Desde principios de mes, mientras se acercaban las tropas aliadas y en los
edificios donde aún ondeaba la esvástica, cuyos colores palidecían a ojos
vistas, se destruían apresuradamente los últimos dosieres, la vida parece
haberse retirado de la capital. (…)
Contraído
como el cuerpo de Natalie, consumida masa de carne atravesada de estigmas que a
veces se convierten en abscesos. Apenas se mueve bajo una sábana húmeda que es
preciso cambiar todas las mañanas. Cada uno de sus gestos está como trabado,
cada uno de sus movimientos como impedido, incluso la respiración parece que le
vaya a fallar. En el instante en que se inyectaba la última ampolla de morfina,
fue presa de un terrible ataque de angustia. Por las calles siguen circulando
tanques alemanes que ametrallan a los transeúntes. No hay metro. Y los
traficantes de droga se ocultan, temerosos de las posibles represalias que se
produzcan en caso de cambio de régimen.”
…..
“Ese
10 de febrero, Natalie se ha despertado más exhausta que otros días. Ha tosido
toda la noche, dejando manchas de color carmín en los pañuelos. Su cuerpo es
una suma de dolores. Conoce el remedio. La jeringuilla y las ampollas están
ocultas en un armario con doble fondo de su cuarto de baño, entre dos
cofrecillos de joyas.
Las
piernas apenas la sostienen. Enfundarse una bata de seda supone tan esfuerzo
que luego se ve obligada a sentarse en el borde de la cama. Al cabo de un rato,
se levanta se tambalea hasta la pieza contigua y echa maquinalmente una ojeada
en el espejo encima del lavabo. Ve en él a una anciana cuyas pupilas sin brillo
se han hundido profundamente en unas órbitas surcadas de color violáceo.
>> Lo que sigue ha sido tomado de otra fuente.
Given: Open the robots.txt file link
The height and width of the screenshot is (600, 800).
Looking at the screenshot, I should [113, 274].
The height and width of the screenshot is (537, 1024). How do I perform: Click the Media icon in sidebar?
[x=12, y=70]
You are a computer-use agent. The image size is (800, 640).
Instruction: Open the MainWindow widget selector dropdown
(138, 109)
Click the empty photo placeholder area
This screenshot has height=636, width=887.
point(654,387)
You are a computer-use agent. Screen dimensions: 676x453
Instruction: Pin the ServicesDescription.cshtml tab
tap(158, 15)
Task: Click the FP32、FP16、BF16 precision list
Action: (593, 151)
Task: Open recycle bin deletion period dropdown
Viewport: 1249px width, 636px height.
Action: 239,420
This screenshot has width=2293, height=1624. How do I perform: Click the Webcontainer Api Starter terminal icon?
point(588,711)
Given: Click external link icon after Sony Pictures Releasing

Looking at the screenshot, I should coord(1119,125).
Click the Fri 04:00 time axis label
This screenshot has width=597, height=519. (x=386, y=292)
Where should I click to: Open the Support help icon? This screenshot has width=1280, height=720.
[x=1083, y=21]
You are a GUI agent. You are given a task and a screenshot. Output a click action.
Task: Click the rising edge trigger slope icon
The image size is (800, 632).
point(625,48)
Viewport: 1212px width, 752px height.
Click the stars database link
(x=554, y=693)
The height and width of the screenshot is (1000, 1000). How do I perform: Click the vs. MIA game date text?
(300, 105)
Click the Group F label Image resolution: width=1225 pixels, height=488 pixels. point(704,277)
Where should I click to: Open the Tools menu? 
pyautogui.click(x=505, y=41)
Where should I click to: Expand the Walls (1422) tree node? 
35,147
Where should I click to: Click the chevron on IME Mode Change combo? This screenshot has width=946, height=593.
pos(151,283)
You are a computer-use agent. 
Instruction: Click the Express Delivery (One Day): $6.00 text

Parece
mayor que su propia madre en el momento de su muerte.
La
mano tiembla pero sabe de memoria los gestos que tiene que hacer, abrir el
armario, correr un tabique, llenar la jeringuilla y hundirla lo más rápidamente
posible en el brazo ya tatuado por decenas de hematomas. Acto seguido aguardar
a que la maravillosa amiga se abra camino en sus venas, en su alma, la alivie
durante al menos unas horas.”
(Pauline Dreyfus, Son cosas que pasan, páginas 19, 149-150,
162-163)
Muy interesante...
ResponderEliminarSilencios, ocultamientos, disimulos, secretos, espejismos de vida que a algunos seres los destroza. Parece que Natalie fuera una alegoría en sí misma de lo que trae consigo la guerra. El desparpajo, la ansiedad, la alegría fingida para lastimarse menos, en todos los lugares del mundo que en ese momento han perdido la paz. Es también una metáfora de la propia gente a la que no se puede juzgar en tiempos bélicos, pues todo lo que se haga allí, se supone que es en pos de la supervivencia. ¿Quién podría juzgar los comportamientos de los pueblos cuando se trata de hechos tan difíciles como vivir donde se da una lucha armada, o se es cautivo de un enemigo?
ResponderEliminarTal vez ese: "Son cosas que pasan", pueda ser aplicado no sólo a actitudes moralmente bajas sino también al mismísimo hecho de lo que representa la guerra para un pueblo, llevado tanto al que ataca como al atacado a sus más bajos instintos. Parece ser una novela muy interesante.